Figure 3.

GILT is an acid optimal thiol reductase. (A) Lysozyme (negative control), GILT (550 nM), or thioredoxin (1.04 μM) was incubated with ¹²⁵I-F(ab′)₂ (55 nM) under different pH conditions for 45 min at 37°C. (B) Lysozyme or GILT (550 nM) was incubated with ¹²⁵I-F(ab′)₂ (55 nM) at pH 4.0 and 37°C, and the reaction was stopped with excess iodoacetamide at different periods of time. (C) To quantitate the effect of substrate denaturation on GILT activity, 125 pM to 1 nM SDS-denatured ¹²⁵I-F(ab′)₂ (Left) and 14.5 nM to 116 nM native ¹²⁵I-F(ab′)₂ (Right) were incubated for 10 min at 37°C with 69 nM or 1.1 μM GILT, respectively, stopping the reaction by the addition of iodoacetamide. Samples were separated by nonreducing SDS/PAGE (12%) and visualized by autoradiography.

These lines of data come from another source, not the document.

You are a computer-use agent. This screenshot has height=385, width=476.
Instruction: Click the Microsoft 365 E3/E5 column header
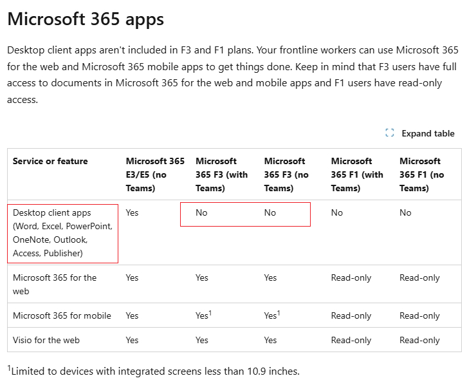coord(155,174)
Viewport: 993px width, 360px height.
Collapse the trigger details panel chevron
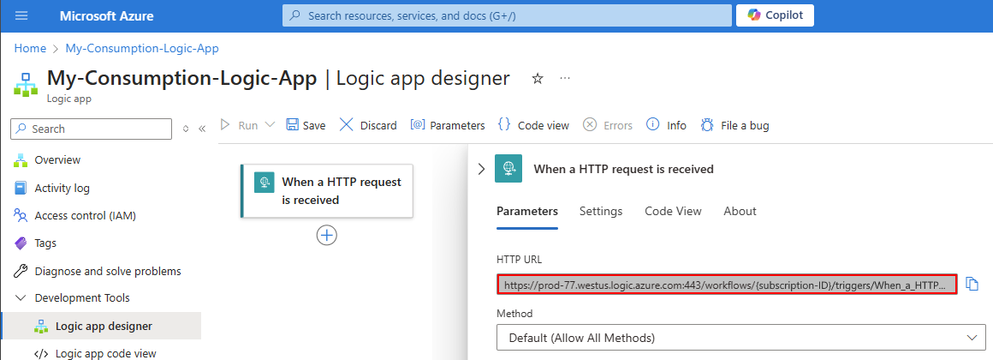(481, 169)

In A and B, the gels are shown, and the positions of F(ab′)₂, Fab, H′ and light chains are indicated (Left). The intensity of specific bands (pixel density) was quantitated and plotted in A as percent reduced heavy and light chains after background subtraction and in B as percent of maximum. In C, the bands were converted to molarity of substrate. The results are presented as Lineweaver–Burke plots.